Infection Control Program Deficiencies and Lapses in Isolation and Hygiene Practices
Penalty
Summary
The facility failed to implement its infection prevention and control program as required, resulting in multiple lapses in infection control practices for both sampled and nonsampled residents. For one resident with a physician's order for contact isolation due to Clostridium Difficile colitis, the facility did not provide a private room, did not use dedicated medical equipment, and did not post appropriate signage indicating the required isolation precautions. Staff members, including an LVN and a CNA, did not follow proper PPE protocols or hand hygiene procedures, and the Infection Preventionist (IP) provided incomplete information to the resident's physician regarding the resident's ongoing symptoms, failing to review the medical record for continued episodes of diarrhea before discontinuing isolation.
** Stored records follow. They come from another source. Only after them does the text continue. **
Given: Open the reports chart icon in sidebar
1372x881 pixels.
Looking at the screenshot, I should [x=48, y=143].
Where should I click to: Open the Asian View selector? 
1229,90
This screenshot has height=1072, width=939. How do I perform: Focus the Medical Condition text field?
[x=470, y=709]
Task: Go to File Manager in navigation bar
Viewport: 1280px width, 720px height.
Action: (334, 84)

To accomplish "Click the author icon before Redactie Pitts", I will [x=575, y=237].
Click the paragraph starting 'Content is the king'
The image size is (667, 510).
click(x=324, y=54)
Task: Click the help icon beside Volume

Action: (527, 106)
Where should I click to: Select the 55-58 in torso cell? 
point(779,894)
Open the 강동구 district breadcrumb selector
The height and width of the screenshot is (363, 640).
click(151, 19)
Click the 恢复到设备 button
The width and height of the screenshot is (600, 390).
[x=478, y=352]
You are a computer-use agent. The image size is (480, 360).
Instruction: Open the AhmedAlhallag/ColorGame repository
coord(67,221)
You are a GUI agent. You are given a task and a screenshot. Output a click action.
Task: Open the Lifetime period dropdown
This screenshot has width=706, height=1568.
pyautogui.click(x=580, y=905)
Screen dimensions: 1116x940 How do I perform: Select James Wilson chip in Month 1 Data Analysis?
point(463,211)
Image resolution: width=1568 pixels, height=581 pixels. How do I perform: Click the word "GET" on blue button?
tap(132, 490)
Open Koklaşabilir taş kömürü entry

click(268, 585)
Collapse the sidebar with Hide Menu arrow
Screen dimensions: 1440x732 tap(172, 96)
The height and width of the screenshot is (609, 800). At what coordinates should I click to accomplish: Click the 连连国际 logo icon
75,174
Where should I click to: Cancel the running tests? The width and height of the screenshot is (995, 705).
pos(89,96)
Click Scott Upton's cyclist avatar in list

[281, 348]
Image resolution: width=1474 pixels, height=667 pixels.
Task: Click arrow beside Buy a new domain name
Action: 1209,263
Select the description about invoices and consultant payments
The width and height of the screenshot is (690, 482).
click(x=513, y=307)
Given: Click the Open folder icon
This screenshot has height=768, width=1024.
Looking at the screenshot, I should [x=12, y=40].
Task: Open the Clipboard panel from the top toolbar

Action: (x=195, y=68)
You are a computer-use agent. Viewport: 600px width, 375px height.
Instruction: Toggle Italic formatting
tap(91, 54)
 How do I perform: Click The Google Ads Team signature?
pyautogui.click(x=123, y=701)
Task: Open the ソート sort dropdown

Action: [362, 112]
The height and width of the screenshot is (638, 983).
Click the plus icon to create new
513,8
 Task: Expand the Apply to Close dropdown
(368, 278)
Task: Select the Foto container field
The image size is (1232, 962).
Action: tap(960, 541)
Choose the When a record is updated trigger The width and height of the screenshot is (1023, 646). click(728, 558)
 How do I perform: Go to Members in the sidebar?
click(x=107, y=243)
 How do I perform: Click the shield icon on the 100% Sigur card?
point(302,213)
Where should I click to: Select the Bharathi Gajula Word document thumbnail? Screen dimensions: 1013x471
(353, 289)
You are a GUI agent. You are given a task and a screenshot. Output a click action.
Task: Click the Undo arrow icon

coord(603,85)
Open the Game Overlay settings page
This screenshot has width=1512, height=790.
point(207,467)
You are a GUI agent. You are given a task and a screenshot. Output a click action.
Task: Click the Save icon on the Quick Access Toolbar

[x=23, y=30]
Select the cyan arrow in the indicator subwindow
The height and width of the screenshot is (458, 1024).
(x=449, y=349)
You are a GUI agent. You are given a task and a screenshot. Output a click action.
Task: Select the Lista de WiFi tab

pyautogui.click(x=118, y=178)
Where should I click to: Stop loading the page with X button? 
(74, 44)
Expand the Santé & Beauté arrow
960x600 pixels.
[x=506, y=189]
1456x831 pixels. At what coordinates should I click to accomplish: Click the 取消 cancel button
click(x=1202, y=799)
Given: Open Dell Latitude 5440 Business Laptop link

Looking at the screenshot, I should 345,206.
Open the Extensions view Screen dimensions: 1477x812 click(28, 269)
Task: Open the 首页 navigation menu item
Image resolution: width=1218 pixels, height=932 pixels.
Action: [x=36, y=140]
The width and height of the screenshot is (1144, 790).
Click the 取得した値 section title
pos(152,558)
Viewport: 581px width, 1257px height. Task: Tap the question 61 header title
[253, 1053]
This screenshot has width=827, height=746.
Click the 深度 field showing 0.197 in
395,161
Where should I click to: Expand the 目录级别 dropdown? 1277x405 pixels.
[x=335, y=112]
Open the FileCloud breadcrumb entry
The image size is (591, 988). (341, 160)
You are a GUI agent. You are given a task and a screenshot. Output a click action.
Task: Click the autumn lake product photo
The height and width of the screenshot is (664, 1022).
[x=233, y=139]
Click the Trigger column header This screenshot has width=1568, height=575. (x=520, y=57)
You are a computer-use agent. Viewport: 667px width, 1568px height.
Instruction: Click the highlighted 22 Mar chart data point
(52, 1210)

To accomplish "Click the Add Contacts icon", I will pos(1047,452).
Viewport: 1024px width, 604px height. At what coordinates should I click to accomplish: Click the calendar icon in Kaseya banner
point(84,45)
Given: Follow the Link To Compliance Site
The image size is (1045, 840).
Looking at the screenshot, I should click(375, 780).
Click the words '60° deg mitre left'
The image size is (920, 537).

Additional deficiencies were observed in the handling of enhanced barrier precautions (EBP) for other residents. Signage indicating the type of isolation precautions was missing outside rooms where residents were on EBP for multidrug-resistant organisms, despite the presence of isolation carts and PPE instructions. Staff were observed transporting soiled linens against their clean scrubs without wearing gowns, contrary to facility policy, and failing to perform hand hygiene during and after medication administration, even after removing gloves or touching equipment in the vicinity of other residents. The facility also lacked a comprehensive, facility-specific water management program as required by CMS and its own policies. The water management binder did not contain the necessary flowcharts, testing protocols, or documentation of control measures and corrective actions. Staff interviews confirmed the absence of these required elements, and the facility was unable to provide evidence of a water management program that met regulatory and policy standards.